§ **TASK ITEM**: In the records below, the lines between the one holding "Image resolution: width=1212" and the one holding "Task: Click the 基础设置 section header", inclusive, are to be transcribed exactly; no pictures are to be included.

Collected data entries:
_ _ _
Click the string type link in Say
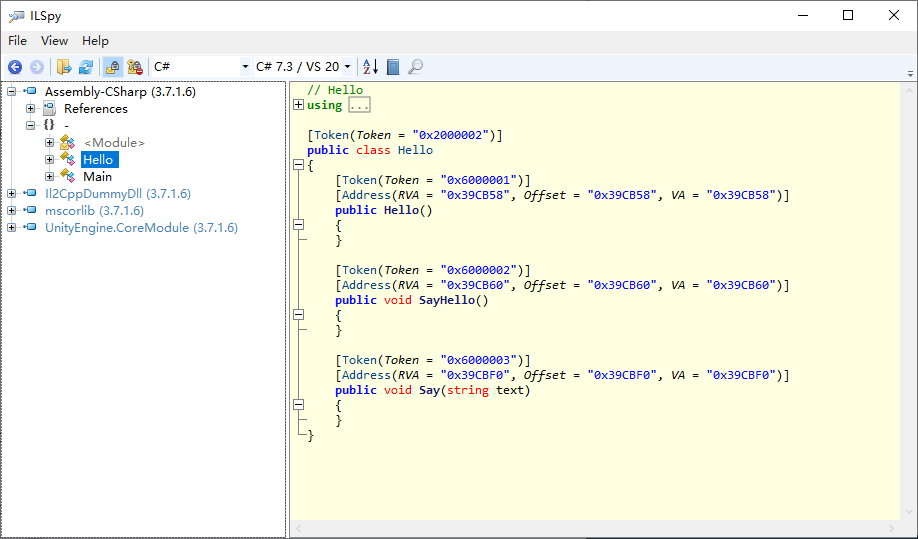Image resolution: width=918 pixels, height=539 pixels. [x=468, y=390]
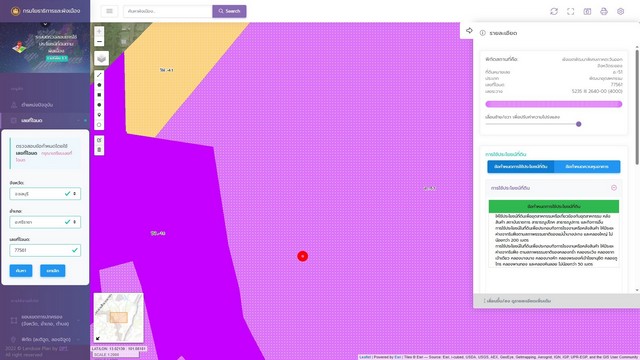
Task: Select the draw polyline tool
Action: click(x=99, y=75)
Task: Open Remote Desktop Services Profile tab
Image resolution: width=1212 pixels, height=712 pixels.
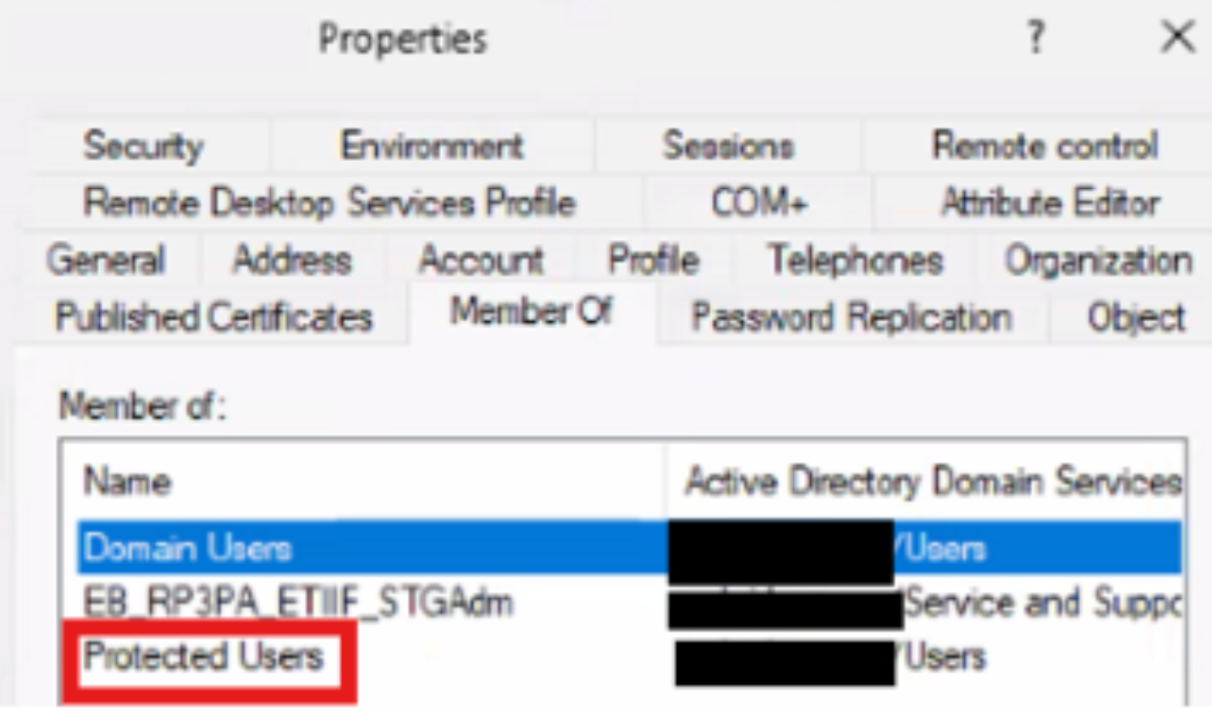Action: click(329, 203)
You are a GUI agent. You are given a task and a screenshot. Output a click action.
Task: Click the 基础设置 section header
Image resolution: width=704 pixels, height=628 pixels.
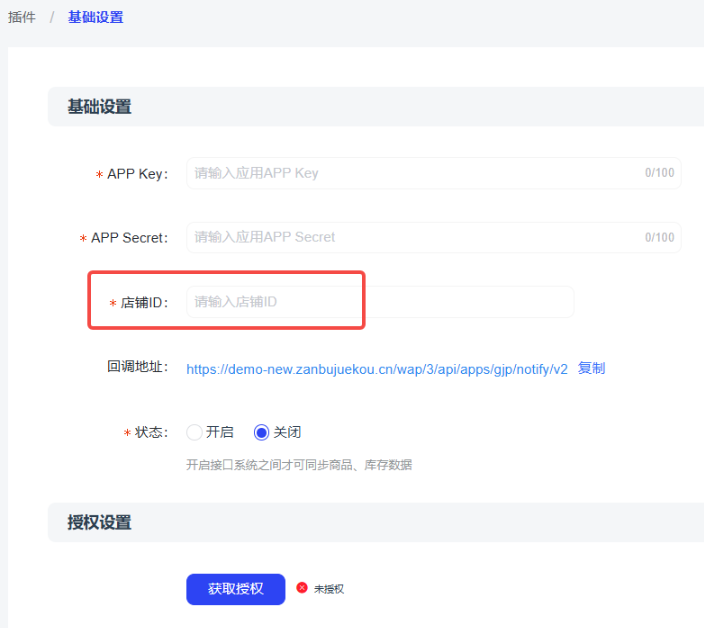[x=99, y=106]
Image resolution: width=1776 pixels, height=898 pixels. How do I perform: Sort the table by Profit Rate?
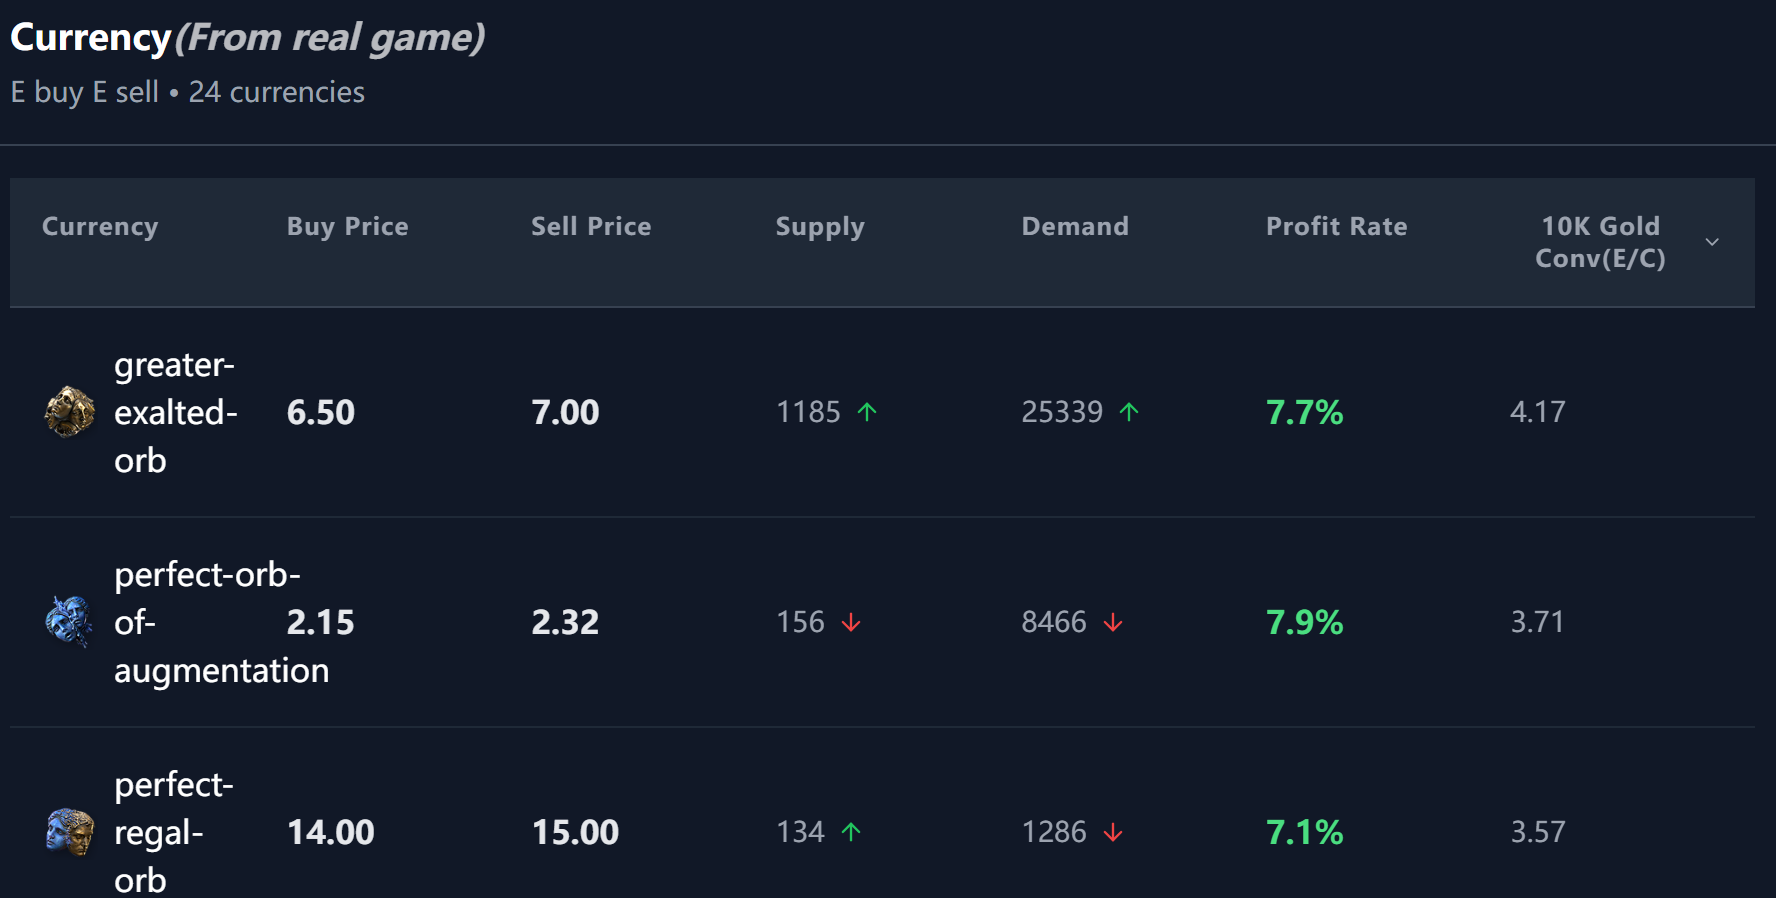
_ _ _
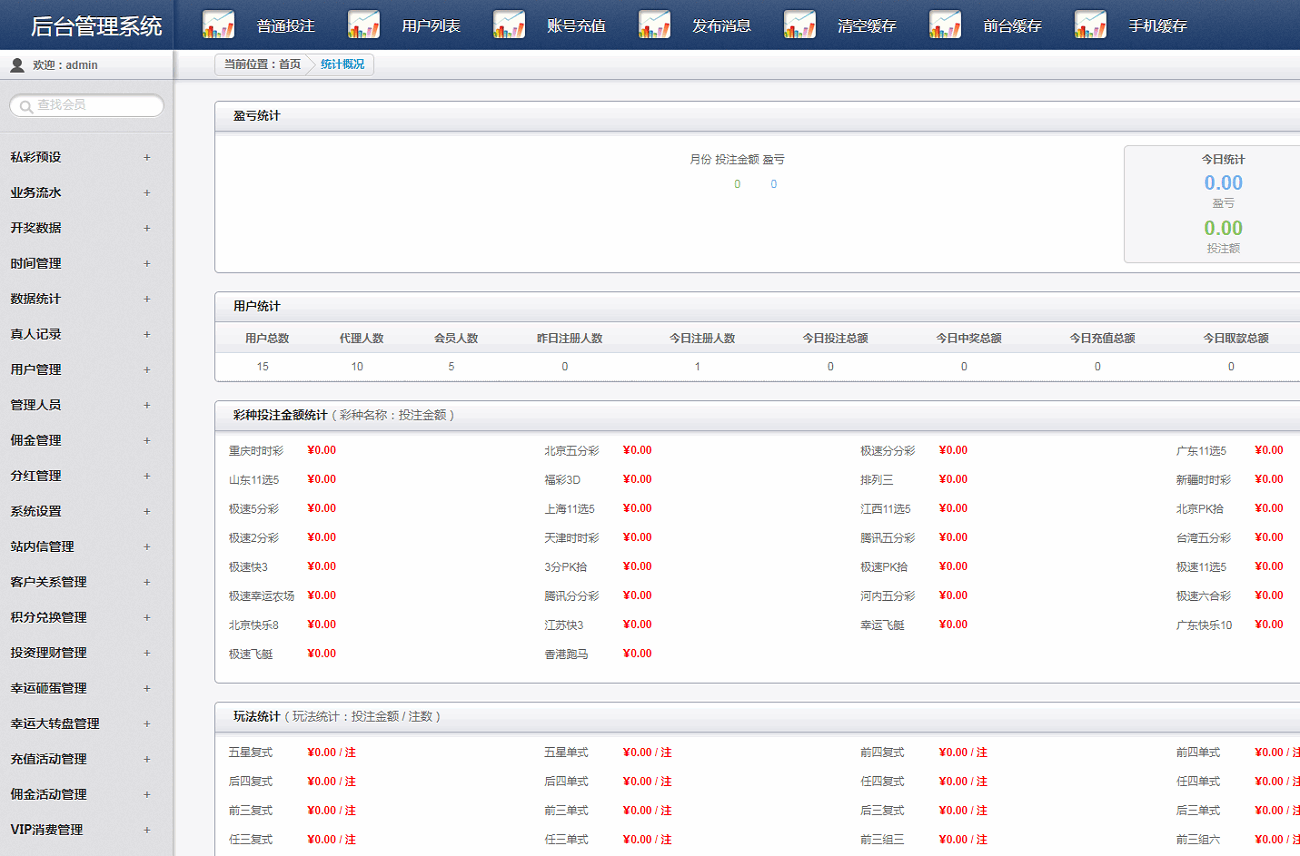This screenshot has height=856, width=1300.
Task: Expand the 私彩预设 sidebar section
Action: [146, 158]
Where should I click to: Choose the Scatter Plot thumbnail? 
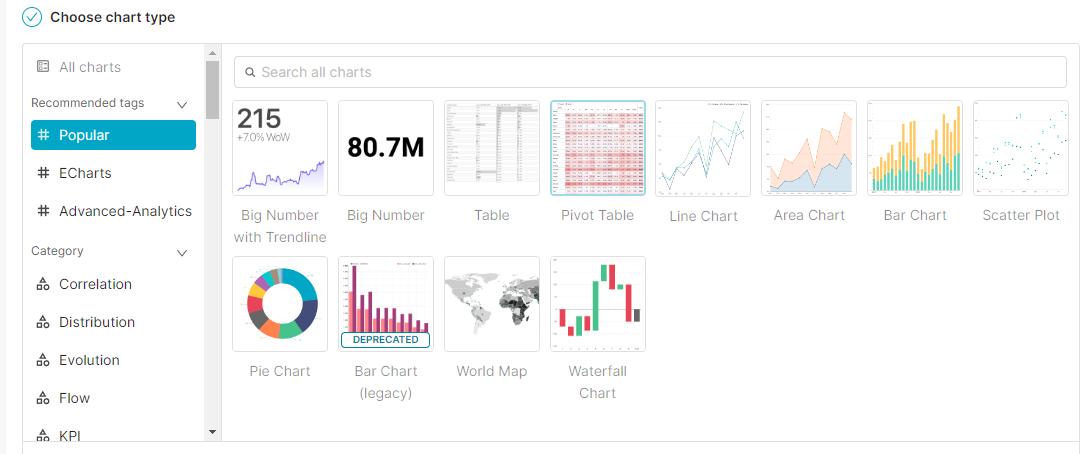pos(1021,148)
_ _ _
§ **EXPECTED ANSWER**:
Image resolution: width=1212 pixels, height=712 pixels.
Action: click(329, 203)
You are a GUI agent. You are given a task and a screenshot. Output a click action.
Task: Click the 基础设置 section header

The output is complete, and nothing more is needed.